By Renita Barnes, Training in Mission (TIM) 2017 Participant

Throughout the TIM Programme, there has been a recurring theme of listening or recognizing the “unheard voices” in biblical scriptures, in societies, and even within the context the various participants are from. Majority of the time the unheard voices come from the unseen or irrelevant persons and causes in society. In New Zealand, the unheard voices we encountered were those of the homeless, we learned that many who are homeless never expected to be forced into that situation. In Fiji (Suva), it was the unheard voices of the slums that caught the attention of the group. The slums were located on the outskirts of Suva city, they are apparently obvious, yet the living conditions are ignored by many Fijians. In Kiribati, it was the voices of those who accept climate change as being a real problem who are unheard. As a country, Kiribati’s fight against climate change is unknown to most of the world; not only the world but many villages and islands in Kiribati are oblivious to the situation the country is facing.

It is interesting using the phrase “unheard voices”, because one of the first thoughts that surfaces is why are these voices not being heard…what is blocking or apprehending them from being important or relevant? The common factor that these various voices share is that their issues or problems are not seen as problems to others. Many “turn a deaf ear” (Caribbean phrase) on these voices because no one sees their problems as important. More importantly, those who can help to solve the problems of the unheard voices are not being affected, hence they disregard these people. This statement is not only about the rich, but it is a description of the everyday person who crosses a homeless person, drives past a slum with their head straight, and those who do not believe that climate change exists. Similar to what’s in the Bible, many of the marginalized or exiled did not have a voice until Jesus decided to listen to their problems and encourage others to listen as well. Jesus gave the marginalized an opportunity to be heard.

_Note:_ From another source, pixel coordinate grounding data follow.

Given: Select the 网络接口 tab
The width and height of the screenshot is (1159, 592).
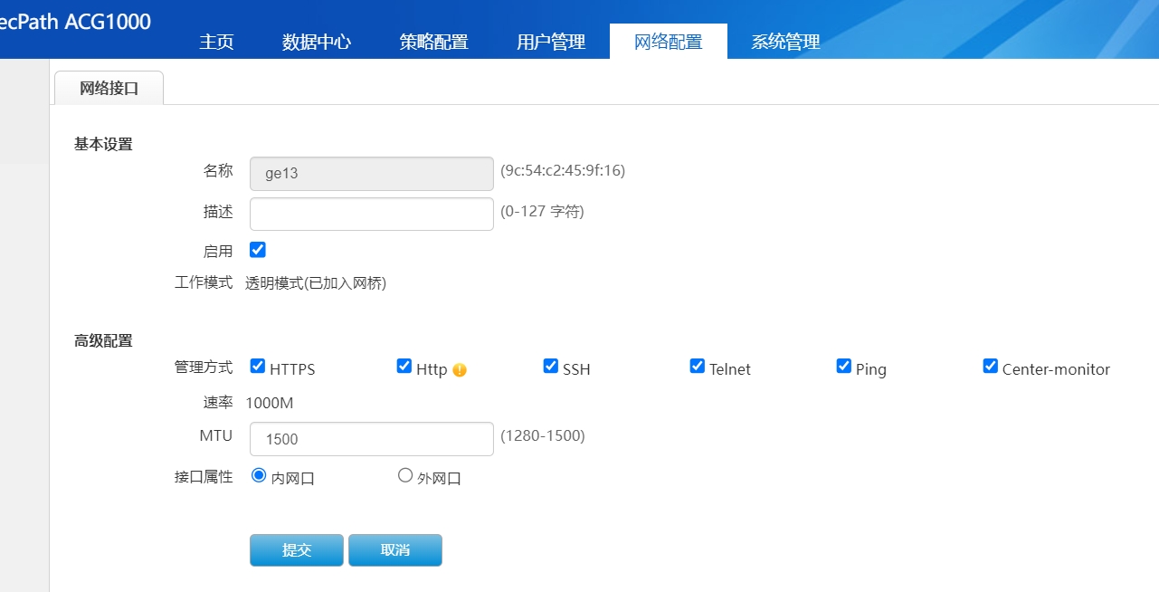Looking at the screenshot, I should (x=109, y=88).
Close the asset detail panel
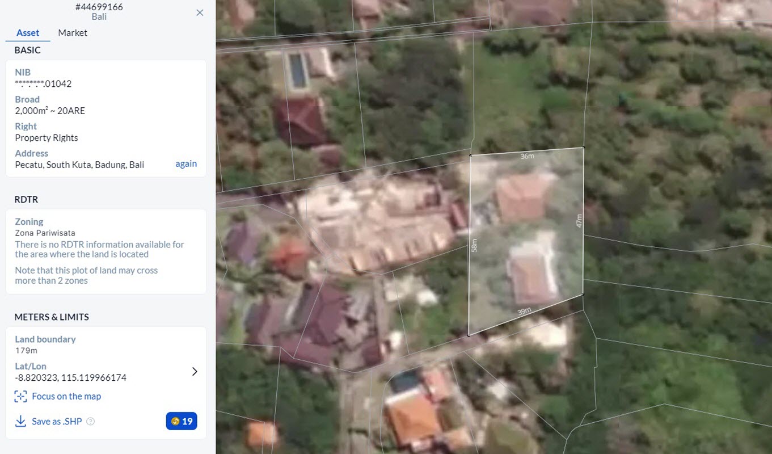Viewport: 772px width, 454px height. click(x=200, y=12)
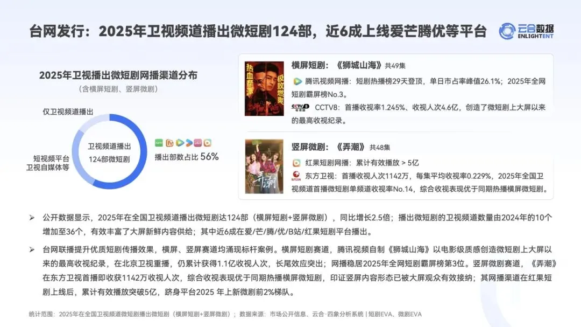Click the donut center label 卫视频道播出124部微短剧
The height and width of the screenshot is (327, 581).
pyautogui.click(x=109, y=152)
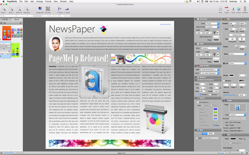Click the Image-Box tool in toolbar
This screenshot has height=155, width=249.
pyautogui.click(x=40, y=9)
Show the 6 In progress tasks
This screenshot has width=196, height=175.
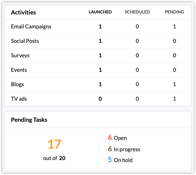124,149
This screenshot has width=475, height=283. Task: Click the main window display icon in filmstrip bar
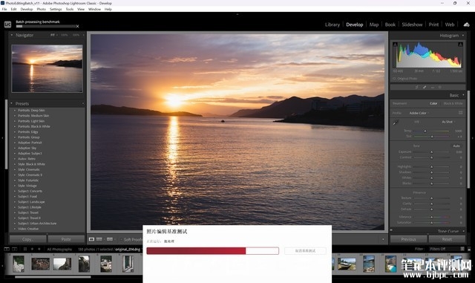(7, 249)
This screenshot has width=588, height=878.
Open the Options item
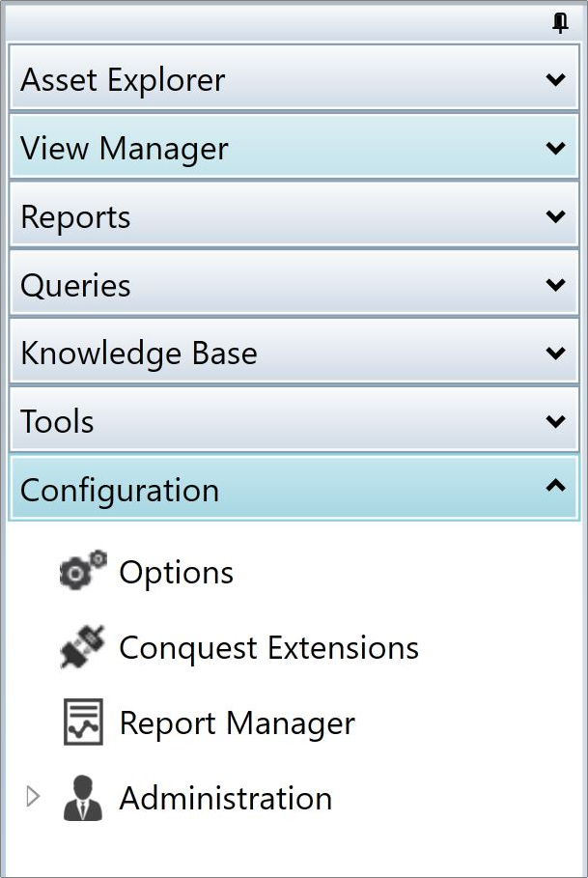[177, 572]
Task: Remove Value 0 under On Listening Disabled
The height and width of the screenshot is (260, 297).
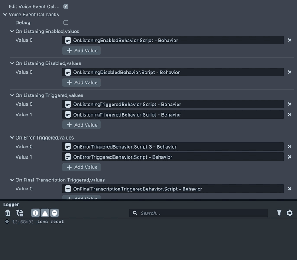Action: click(x=290, y=72)
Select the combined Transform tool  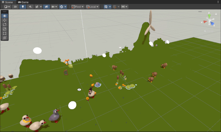pos(5,38)
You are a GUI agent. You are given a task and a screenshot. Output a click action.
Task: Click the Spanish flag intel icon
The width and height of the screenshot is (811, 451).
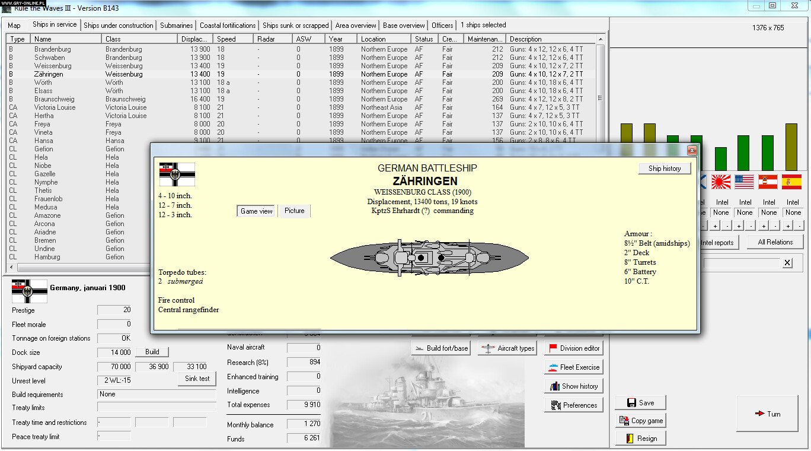tap(793, 183)
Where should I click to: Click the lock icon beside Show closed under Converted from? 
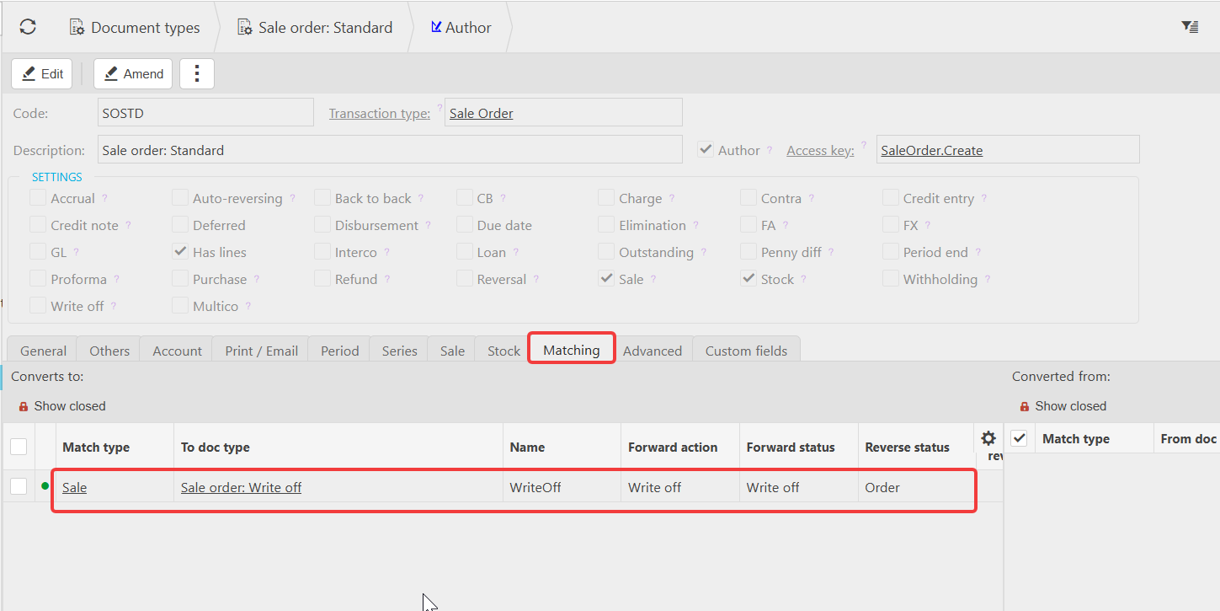click(1025, 406)
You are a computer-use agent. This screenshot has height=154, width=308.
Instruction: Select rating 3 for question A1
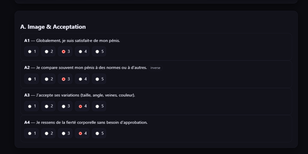[65, 52]
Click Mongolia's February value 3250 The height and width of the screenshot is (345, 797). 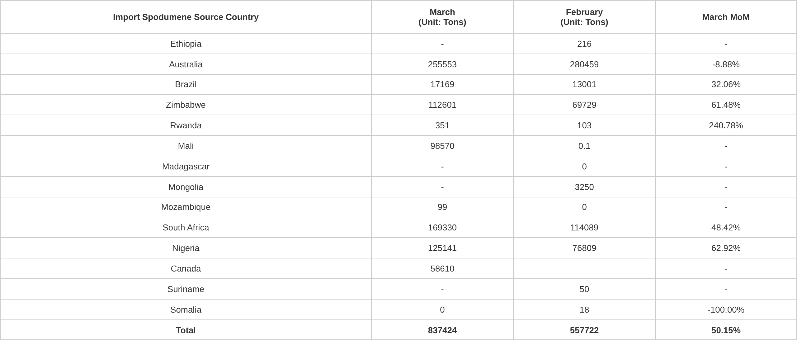584,187
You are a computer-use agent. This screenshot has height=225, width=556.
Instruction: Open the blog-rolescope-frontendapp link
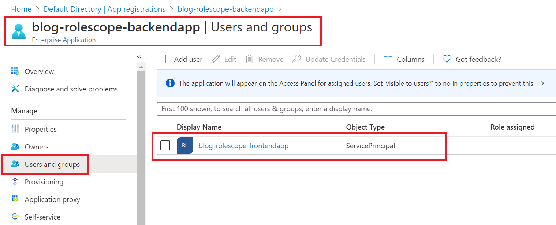(243, 146)
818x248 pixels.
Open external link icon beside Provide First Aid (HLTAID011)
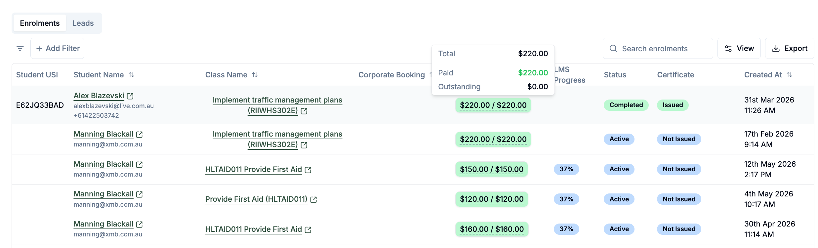coord(314,200)
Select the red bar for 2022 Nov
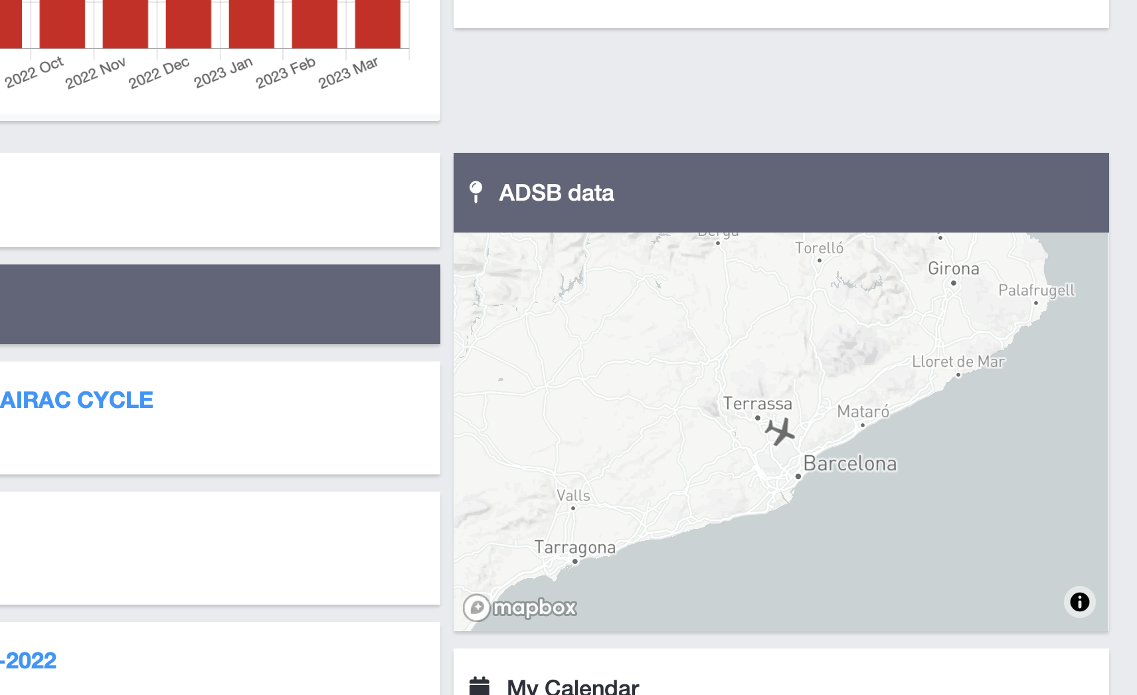Screen dimensions: 1137x695 [x=126, y=24]
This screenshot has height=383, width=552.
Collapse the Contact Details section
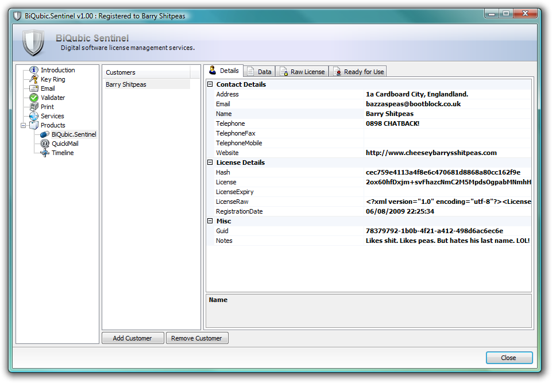coord(209,84)
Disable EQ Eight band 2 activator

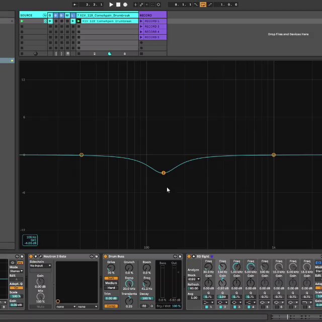point(220,307)
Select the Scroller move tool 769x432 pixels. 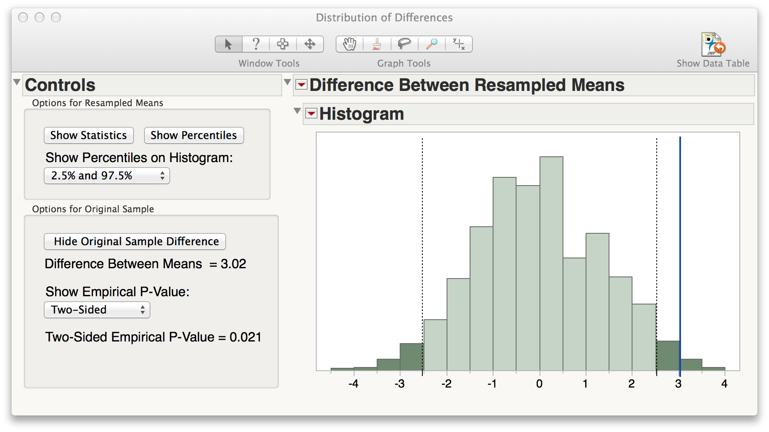[x=310, y=44]
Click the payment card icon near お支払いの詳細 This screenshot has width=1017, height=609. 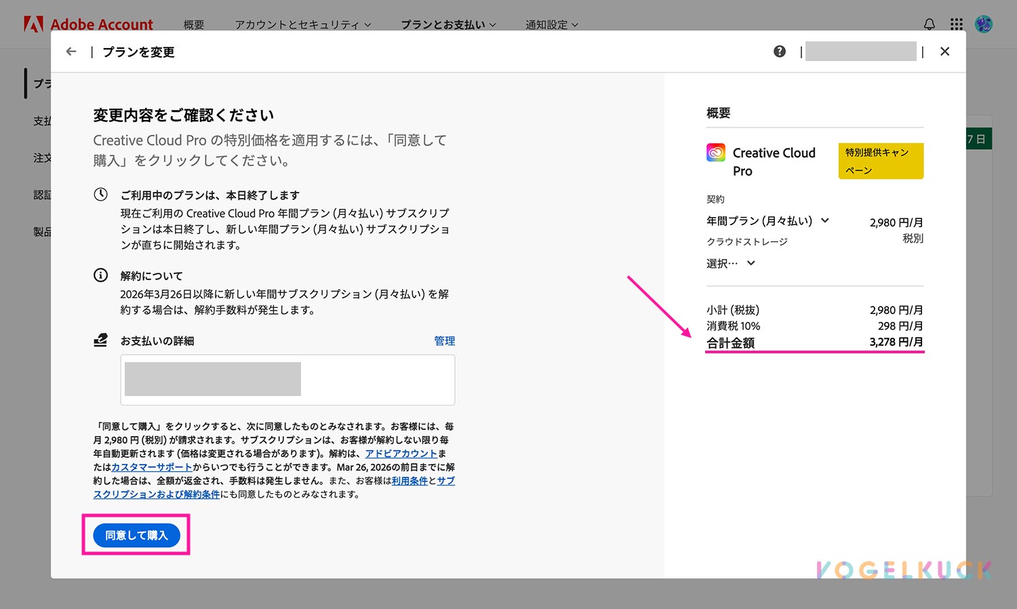(100, 340)
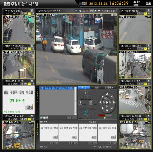The height and width of the screenshot is (152, 153).
Task: Switch to the SMS tab
Action: point(96,87)
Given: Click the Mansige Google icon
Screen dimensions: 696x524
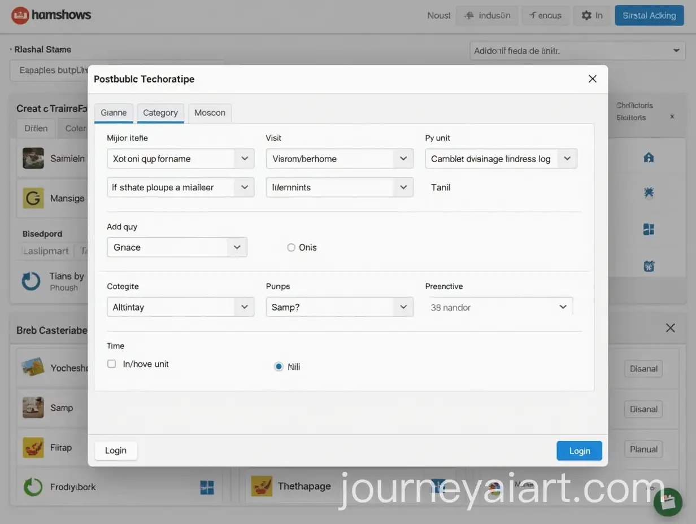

As participants of the TIM Programme, we are constantly challenged to explore how mission is possible within today’s empires. One of the key ways to doing so is by learning to listen to the unheard voices and to recognize the struggles of the marginalized. Imagine if all the problems of the marginalized were actually pushed to the forefront rather than the focus being on war, economy, and global trading. It is the responsibility of humanity to care for one another and care for all of creation. The mission against empire can be argued to be just that. To allow the marginalized or those exiled and irrelevant to society to be given a voice or to finally let their voices be heard.